__Stored data entries__:
☆ ☆ ☆ ☆ ☆
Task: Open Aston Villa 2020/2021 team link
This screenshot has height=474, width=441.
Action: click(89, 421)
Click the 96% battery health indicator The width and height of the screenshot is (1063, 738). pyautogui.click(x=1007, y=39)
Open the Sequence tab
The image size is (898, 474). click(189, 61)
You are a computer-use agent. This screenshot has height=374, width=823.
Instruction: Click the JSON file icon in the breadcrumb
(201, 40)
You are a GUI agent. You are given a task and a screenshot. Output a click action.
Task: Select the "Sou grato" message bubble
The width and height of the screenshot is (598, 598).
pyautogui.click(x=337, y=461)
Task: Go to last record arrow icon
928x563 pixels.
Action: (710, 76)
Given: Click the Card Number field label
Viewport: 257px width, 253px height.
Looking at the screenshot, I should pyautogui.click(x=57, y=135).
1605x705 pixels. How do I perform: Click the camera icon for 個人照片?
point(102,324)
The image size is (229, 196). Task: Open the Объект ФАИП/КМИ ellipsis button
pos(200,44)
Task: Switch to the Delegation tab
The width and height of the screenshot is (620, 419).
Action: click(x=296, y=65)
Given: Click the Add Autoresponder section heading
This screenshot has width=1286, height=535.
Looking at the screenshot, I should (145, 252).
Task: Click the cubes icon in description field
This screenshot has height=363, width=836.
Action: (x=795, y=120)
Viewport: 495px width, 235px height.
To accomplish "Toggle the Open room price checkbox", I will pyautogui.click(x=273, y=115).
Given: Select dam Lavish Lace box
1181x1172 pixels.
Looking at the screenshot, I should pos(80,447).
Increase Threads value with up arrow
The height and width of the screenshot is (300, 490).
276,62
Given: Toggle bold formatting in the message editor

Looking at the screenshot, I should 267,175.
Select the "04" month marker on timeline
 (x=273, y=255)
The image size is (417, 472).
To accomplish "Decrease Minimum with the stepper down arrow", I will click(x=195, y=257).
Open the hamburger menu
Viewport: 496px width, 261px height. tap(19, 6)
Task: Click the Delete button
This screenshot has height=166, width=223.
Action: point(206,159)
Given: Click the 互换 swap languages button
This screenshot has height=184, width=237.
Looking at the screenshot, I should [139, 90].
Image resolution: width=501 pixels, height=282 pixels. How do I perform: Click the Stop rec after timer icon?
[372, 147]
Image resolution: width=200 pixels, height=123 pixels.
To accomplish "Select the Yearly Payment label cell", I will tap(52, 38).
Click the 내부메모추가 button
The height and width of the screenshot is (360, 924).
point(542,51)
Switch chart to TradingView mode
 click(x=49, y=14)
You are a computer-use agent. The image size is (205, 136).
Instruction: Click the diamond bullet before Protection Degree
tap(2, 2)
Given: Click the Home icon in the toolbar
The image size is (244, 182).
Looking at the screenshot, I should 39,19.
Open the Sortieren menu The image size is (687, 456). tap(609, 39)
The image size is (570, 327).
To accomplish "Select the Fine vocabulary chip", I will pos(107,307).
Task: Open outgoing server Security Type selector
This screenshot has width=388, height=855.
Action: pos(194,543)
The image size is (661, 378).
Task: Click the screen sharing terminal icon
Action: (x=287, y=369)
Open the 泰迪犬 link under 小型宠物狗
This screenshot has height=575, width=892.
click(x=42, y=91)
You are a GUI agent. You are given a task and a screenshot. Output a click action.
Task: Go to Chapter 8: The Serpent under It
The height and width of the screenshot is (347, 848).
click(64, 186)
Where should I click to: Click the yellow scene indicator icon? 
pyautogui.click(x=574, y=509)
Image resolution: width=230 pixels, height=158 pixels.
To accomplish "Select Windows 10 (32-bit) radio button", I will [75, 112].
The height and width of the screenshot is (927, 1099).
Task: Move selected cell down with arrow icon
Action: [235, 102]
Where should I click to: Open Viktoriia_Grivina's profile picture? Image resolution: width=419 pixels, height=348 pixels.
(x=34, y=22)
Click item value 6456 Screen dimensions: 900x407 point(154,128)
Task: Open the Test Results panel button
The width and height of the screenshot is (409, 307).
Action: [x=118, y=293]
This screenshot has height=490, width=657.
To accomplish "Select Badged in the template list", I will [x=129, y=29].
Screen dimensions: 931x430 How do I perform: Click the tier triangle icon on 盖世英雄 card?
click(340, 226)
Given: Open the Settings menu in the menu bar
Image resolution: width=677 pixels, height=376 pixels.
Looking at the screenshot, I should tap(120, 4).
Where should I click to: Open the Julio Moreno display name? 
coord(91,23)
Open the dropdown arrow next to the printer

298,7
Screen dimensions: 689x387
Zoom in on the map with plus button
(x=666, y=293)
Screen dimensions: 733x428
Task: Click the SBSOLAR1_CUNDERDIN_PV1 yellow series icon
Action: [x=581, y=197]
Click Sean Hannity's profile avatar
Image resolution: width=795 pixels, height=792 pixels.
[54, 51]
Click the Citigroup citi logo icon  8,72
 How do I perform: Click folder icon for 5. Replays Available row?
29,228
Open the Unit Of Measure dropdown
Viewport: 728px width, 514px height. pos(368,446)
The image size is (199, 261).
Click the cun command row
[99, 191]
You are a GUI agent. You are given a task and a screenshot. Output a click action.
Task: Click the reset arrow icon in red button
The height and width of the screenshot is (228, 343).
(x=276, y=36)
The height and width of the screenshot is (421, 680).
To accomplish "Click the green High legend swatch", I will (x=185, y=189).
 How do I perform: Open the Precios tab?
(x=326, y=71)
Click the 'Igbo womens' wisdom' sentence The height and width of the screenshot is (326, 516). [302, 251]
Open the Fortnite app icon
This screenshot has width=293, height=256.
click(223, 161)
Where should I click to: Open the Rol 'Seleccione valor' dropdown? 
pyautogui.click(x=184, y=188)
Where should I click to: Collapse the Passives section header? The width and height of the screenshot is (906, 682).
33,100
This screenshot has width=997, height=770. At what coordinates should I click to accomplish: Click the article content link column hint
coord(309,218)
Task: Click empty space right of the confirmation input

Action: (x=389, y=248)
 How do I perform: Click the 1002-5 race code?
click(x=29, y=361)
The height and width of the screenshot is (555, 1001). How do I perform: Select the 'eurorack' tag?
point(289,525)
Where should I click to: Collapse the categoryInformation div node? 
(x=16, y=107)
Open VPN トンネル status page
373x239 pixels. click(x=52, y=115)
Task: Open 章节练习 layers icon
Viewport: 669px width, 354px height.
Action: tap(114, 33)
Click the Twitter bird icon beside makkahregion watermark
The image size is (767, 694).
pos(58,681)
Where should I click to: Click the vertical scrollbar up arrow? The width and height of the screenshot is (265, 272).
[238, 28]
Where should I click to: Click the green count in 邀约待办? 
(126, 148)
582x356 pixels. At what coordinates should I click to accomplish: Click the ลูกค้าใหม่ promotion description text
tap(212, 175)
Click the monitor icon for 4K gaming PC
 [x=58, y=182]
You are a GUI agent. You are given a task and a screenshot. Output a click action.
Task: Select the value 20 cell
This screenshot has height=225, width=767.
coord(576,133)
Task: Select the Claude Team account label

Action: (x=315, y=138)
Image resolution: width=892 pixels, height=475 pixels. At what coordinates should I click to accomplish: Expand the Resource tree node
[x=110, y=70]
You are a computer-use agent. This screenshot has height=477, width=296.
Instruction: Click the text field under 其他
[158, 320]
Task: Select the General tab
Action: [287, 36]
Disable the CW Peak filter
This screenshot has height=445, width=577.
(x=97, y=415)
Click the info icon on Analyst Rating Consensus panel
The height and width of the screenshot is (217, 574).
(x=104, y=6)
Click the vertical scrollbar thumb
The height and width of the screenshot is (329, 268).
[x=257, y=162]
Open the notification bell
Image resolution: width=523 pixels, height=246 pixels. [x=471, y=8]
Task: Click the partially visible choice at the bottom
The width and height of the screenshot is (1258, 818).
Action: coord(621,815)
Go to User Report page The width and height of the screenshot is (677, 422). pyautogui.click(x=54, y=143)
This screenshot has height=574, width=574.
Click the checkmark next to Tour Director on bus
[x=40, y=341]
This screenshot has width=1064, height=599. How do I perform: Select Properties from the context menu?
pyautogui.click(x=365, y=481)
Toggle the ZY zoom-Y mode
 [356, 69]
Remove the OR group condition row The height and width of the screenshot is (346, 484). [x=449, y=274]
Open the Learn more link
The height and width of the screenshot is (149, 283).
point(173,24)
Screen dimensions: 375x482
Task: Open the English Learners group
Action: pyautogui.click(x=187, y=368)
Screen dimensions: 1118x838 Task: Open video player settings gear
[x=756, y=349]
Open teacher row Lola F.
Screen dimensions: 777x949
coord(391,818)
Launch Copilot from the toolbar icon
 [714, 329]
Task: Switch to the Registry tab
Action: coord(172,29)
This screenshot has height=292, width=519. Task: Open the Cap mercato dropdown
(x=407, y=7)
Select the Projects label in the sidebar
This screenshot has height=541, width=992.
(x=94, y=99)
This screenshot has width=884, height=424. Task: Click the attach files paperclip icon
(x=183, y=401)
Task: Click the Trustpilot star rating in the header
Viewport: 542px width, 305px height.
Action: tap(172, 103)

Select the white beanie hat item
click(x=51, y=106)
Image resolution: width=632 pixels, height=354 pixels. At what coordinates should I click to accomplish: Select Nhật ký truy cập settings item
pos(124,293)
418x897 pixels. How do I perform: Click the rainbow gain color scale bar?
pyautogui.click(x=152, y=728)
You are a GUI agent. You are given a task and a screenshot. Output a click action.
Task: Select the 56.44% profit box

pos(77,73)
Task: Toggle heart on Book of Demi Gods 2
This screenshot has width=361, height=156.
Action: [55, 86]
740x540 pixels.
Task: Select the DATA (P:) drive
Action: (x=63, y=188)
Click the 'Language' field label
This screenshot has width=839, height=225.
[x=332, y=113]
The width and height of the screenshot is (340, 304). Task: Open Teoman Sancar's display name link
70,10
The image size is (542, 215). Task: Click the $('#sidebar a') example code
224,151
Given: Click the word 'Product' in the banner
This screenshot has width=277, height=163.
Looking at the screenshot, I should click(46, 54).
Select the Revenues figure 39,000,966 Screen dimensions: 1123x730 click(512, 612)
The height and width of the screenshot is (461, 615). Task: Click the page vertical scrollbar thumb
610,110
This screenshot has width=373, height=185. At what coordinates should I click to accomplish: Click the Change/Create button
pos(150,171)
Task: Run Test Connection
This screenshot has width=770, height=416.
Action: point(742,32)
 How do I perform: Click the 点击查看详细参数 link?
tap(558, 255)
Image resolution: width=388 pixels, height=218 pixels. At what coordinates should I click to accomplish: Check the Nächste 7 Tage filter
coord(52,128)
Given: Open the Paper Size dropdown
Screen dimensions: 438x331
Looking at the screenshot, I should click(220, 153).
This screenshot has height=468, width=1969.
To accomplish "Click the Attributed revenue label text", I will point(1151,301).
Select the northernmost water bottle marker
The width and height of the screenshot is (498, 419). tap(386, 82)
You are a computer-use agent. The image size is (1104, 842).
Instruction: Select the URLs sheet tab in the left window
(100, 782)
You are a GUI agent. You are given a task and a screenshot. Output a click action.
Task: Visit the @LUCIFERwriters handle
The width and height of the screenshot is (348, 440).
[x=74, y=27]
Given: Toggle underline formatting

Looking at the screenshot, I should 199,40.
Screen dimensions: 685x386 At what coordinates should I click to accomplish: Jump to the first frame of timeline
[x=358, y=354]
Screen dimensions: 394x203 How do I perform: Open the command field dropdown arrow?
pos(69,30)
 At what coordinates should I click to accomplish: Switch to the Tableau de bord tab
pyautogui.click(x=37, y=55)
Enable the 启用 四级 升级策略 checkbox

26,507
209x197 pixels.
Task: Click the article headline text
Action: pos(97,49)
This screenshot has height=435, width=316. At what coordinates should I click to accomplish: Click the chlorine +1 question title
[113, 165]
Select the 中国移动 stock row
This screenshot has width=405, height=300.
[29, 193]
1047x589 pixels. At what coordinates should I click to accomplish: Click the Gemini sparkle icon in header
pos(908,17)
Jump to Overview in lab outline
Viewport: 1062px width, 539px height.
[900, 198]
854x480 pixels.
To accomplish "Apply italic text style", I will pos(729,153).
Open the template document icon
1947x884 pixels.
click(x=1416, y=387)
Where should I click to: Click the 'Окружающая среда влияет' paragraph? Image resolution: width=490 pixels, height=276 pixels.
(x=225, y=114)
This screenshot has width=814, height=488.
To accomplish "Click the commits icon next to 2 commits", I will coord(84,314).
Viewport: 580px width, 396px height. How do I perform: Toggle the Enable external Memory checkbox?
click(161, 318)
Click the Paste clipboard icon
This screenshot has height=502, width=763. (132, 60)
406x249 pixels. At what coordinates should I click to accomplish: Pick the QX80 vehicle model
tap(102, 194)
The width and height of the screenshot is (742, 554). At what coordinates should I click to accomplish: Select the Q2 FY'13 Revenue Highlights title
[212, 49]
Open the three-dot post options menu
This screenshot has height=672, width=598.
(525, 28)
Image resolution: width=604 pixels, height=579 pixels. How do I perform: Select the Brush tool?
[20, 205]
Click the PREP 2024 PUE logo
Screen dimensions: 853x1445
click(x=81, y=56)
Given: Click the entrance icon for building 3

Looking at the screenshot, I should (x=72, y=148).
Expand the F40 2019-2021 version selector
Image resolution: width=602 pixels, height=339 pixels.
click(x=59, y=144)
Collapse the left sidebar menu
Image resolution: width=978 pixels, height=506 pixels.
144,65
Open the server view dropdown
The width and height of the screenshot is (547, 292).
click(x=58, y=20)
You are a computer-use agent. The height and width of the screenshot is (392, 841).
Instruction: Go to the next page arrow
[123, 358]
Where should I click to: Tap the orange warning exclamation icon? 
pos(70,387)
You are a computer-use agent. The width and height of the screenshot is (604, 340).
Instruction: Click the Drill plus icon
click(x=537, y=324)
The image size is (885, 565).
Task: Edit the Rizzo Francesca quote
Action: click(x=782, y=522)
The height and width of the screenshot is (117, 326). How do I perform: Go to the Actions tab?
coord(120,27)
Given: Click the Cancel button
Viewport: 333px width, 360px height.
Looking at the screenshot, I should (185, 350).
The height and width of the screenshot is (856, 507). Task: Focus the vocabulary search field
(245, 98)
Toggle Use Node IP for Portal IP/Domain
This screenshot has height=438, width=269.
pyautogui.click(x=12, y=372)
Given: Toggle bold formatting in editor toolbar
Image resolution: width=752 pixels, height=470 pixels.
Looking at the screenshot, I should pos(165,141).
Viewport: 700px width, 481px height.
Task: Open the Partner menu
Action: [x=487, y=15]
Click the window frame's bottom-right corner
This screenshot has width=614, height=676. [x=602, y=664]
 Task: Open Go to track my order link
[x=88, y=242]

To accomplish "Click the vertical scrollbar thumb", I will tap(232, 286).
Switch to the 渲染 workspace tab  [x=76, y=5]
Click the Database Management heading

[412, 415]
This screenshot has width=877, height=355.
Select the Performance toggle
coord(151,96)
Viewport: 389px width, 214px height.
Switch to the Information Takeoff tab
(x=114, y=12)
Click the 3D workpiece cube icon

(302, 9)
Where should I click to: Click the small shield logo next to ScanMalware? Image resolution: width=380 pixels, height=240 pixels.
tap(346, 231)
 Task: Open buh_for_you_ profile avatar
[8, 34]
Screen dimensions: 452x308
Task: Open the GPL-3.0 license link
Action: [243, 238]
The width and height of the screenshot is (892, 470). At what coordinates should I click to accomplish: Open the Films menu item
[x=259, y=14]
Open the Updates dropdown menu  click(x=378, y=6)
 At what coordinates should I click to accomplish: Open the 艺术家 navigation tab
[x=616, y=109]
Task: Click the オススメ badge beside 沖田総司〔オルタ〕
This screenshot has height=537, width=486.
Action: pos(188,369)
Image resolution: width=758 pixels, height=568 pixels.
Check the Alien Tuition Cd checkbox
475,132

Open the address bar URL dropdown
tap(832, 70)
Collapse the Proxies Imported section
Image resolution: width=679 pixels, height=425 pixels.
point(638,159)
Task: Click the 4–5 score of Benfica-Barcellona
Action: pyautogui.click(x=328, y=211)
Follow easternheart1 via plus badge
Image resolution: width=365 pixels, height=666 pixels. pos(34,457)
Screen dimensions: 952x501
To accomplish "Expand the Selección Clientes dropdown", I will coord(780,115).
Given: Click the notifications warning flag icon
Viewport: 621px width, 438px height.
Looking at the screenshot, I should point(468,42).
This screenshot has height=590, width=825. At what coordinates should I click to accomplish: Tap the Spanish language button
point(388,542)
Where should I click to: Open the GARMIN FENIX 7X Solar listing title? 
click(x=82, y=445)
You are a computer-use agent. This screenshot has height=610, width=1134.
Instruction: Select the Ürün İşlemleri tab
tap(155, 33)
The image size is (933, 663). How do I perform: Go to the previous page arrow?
☆ ☆ ☆ ☆ ☆
__What this task involves__:
The reply must hold exactly the lines from the one containing "Task: Click the オススメ badge beside 沖田総司〔オルタ〕" to the last line of the entries, and nothing more.

__Exercise response__:
Task: Click the オススメ badge beside 沖田総司〔オルタ〕
This screenshot has height=537, width=486.
Action: pos(188,369)
Image resolution: width=758 pixels, height=568 pixels.
Check the Alien Tuition Cd checkbox
475,132

Open the address bar URL dropdown
tap(832, 70)
Collapse the Proxies Imported section
Image resolution: width=679 pixels, height=425 pixels.
point(638,159)
Task: Click the 4–5 score of Benfica-Barcellona
Action: pyautogui.click(x=328, y=211)
Follow easternheart1 via plus badge
Image resolution: width=365 pixels, height=666 pixels. pos(34,457)
Screen dimensions: 952x501
To accomplish "Expand the Selección Clientes dropdown", I will coord(780,115).
Given: Click the notifications warning flag icon
Viewport: 621px width, 438px height.
Looking at the screenshot, I should point(468,42).
This screenshot has height=590, width=825. At what coordinates should I click to accomplish: Tap the Spanish language button
point(388,542)
Where should I click to: Open the GARMIN FENIX 7X Solar listing title? 
click(x=82, y=445)
You are a computer-use agent. This screenshot has height=610, width=1134.
Instruction: Select the Ürün İşlemleri tab
tap(155, 33)
The image size is (933, 663). How do I perform: Go to the previous page arrow?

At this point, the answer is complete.